Lt Cdr Gleeson joined the navy aged 19 in 1998, three years after female personnel were first admitted to the navy in 1995.

The Irish Navy now has proportionally more female captains than any other navy in Europe; 25% of all officers are women.

“Women who join the military know it’s going to be tough and challenging, you join with that knowledge,” Lt Cdr Gleeson said.

“It comes down to your professional ability, as promotion is merit-based, it’s nothing to do with your gender.”

She was second-in-command onboard the LÉ Niamh when the vessel was involved in the second-largest drugs haul in Irish history.

The crew intercepted a yacht smuggling €750m worth of cocaine 120km off the Kerry coast in Nov 2008.

Her first posting as a navigation officer onboard the LÉ Aoife led Lt Cdr Gleeson to meet and marry her husband of two years, John Prior from Leitrim. “I met him in Dublin when the ship was alongside on an official tasking. The ship is responsible for my romance and marriage, so it’s nice to be going back [as commander] to where I started,” she said.

The navy formed a protective support network when tragedy struck and the couple lost their first child, Ciarán, who was born with a congenital heart condition and died a week later.

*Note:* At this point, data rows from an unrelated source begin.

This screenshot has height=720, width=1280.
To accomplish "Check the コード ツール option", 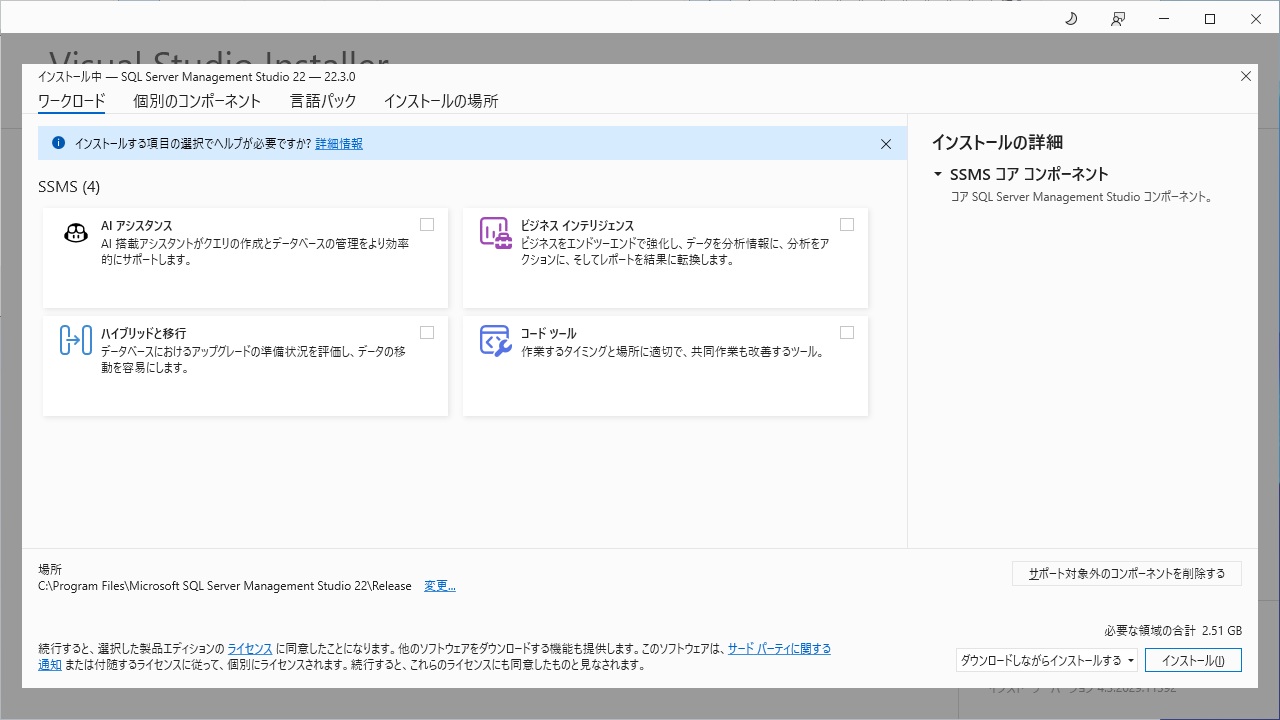I will point(847,331).
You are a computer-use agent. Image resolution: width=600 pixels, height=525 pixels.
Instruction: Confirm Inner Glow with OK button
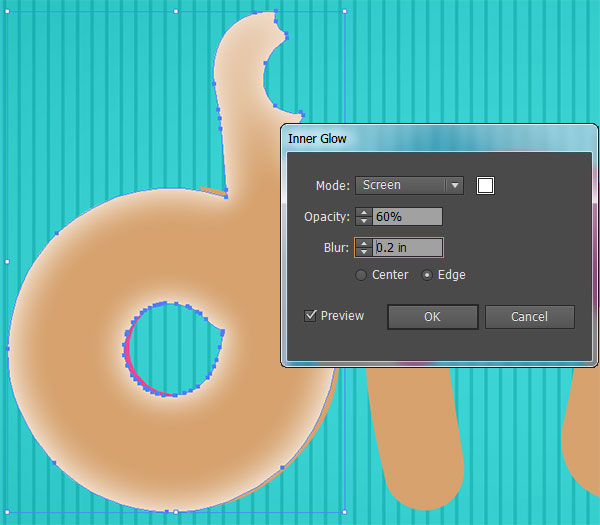pos(432,317)
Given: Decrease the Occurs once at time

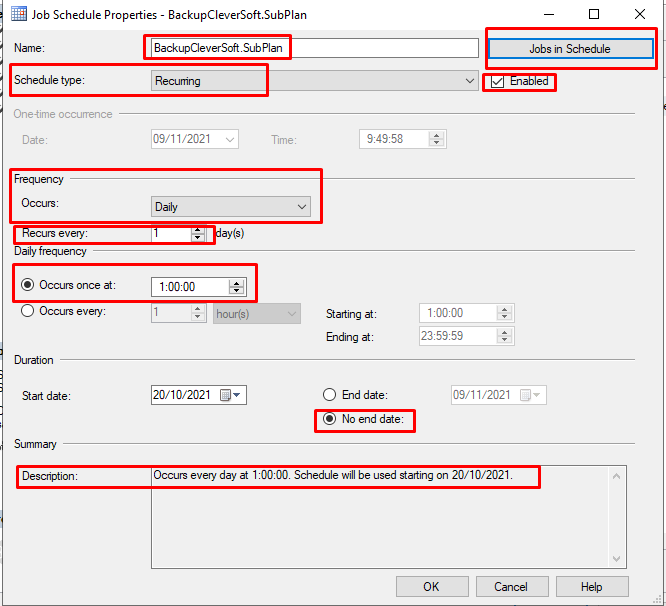Looking at the screenshot, I should [236, 291].
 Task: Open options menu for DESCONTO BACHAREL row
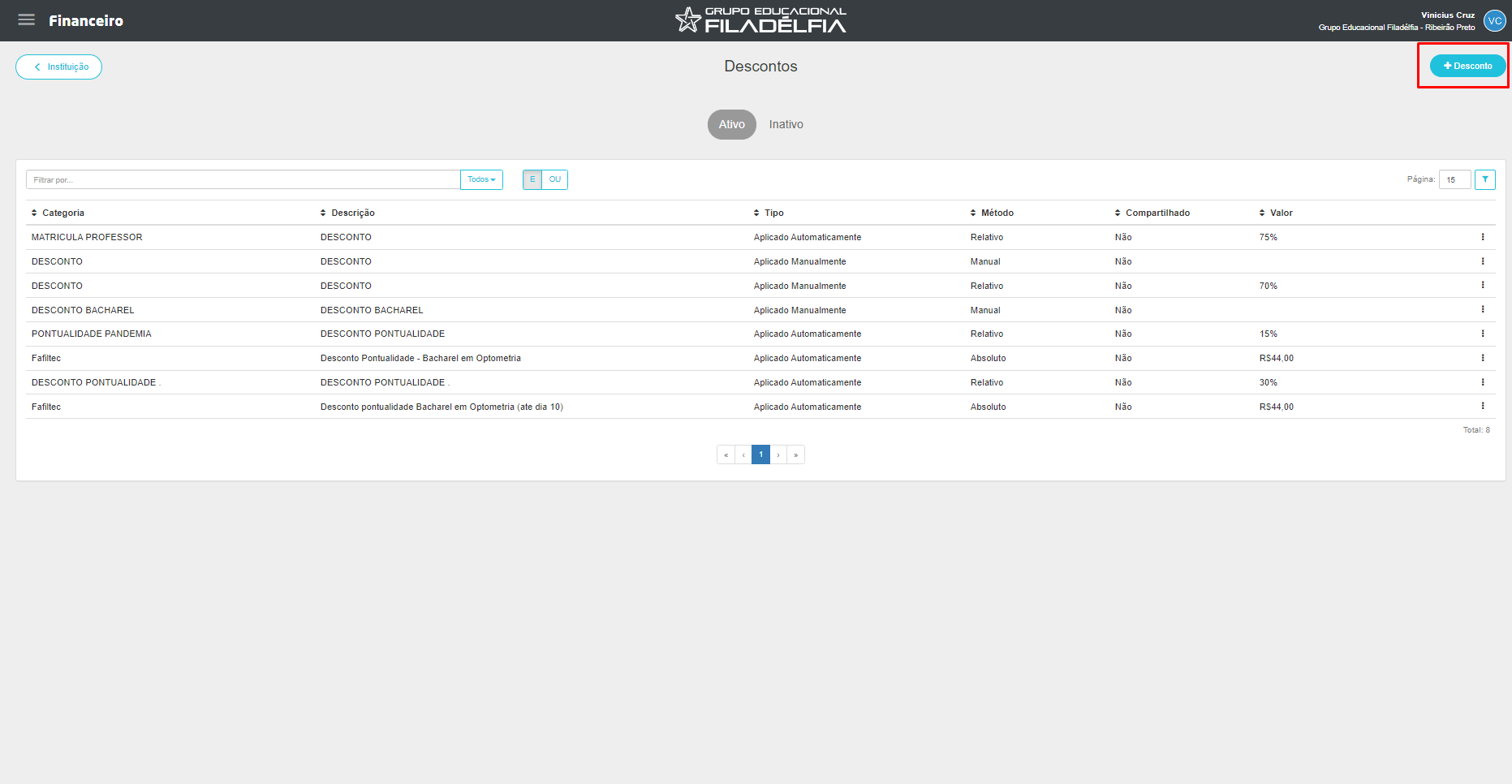[x=1482, y=309]
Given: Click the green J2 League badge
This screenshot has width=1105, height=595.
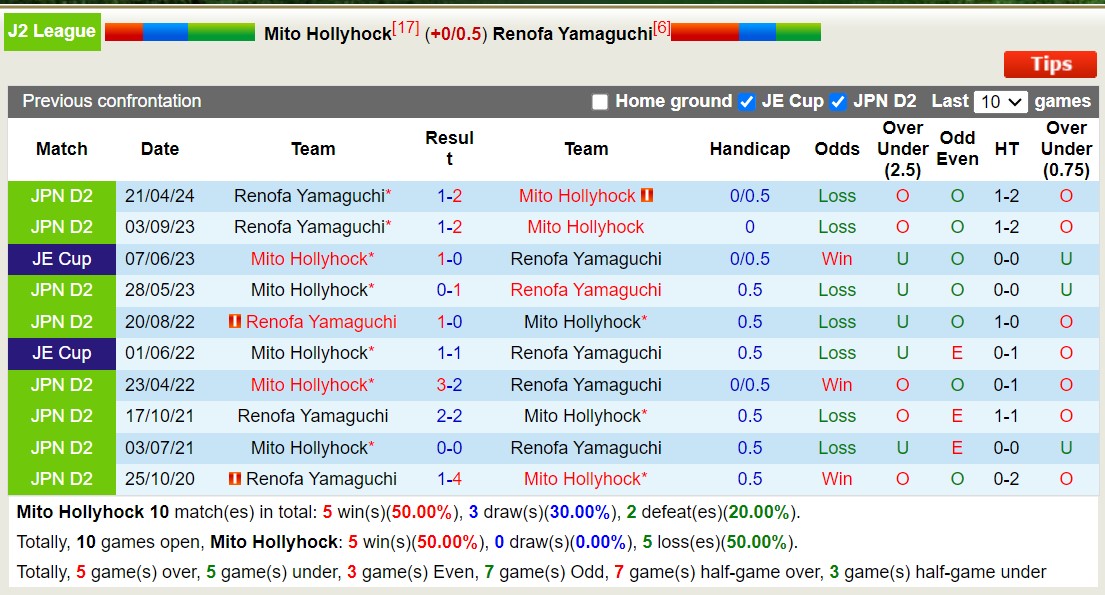Looking at the screenshot, I should [52, 30].
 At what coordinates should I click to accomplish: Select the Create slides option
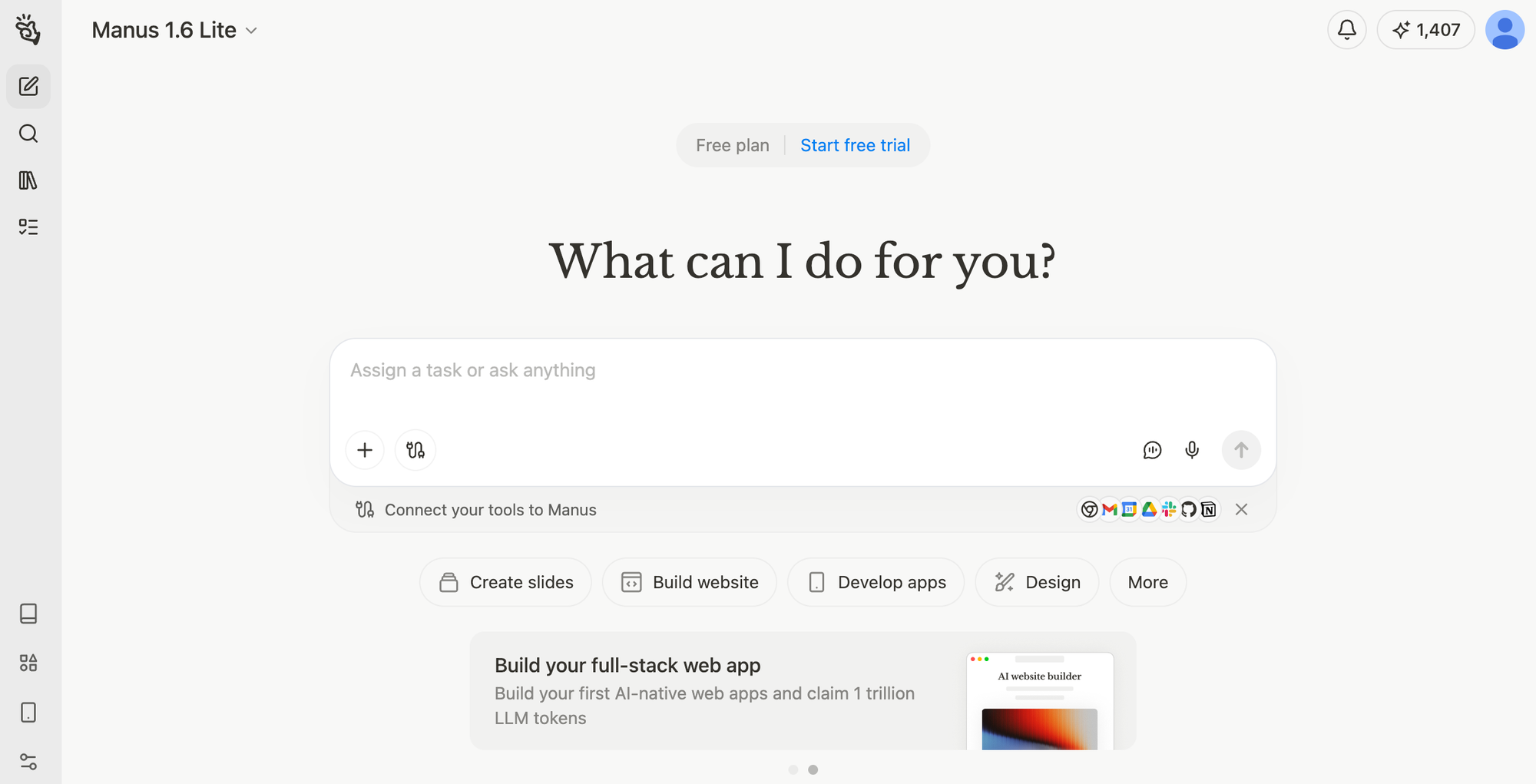point(506,583)
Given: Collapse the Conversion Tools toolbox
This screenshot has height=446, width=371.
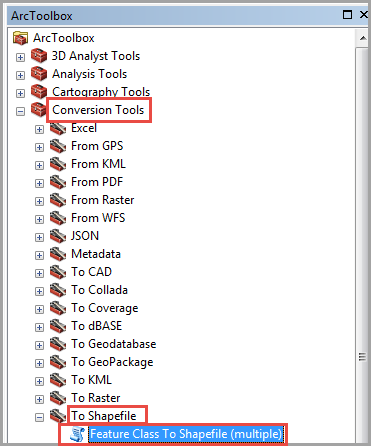Looking at the screenshot, I should coord(20,111).
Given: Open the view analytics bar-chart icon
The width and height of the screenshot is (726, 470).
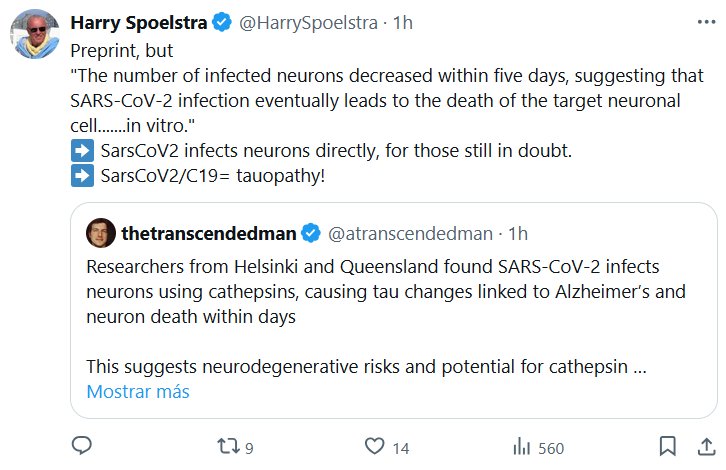Looking at the screenshot, I should pyautogui.click(x=521, y=446).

“Life is challenging and you have to roll with the punches. I know he is looking down on me now and he is very proud. I feel very safe at sea with my own personal angel looking out for me,” Lt Cdr Gleeson said.

In her grief, she received huge support from her navy colleagues, whom she describes as family: “You never really understand it until you go to sea for a month. You get to know people so well. On watch they will talk about their own families, friends, and personal lives.

“People hurt when other people hurt. But people are delighted for you when things go well. And on a day like this you realise how much it means to family and friends, too,” she said.

During her 15 years in the navy, Lt Cdr Gleeson has achieved a BSc in anatomy and physiology from NUI Galway, a higher diploma in personnel management from UCC and an MSc in HR and leadership from Sheffield Hallam University.

Based at Rathcormac, Co Cork, between her native county and Haulbowline naval base, Lt Cdr Gleeson’s work schedule onboard the LÉ Aoife follows a six-week cycle, four of which are spent at sea. “It’s difficult to be away from home for long periods, it’s hard on the people we leave behind. But I’m fortunate because I love my job.”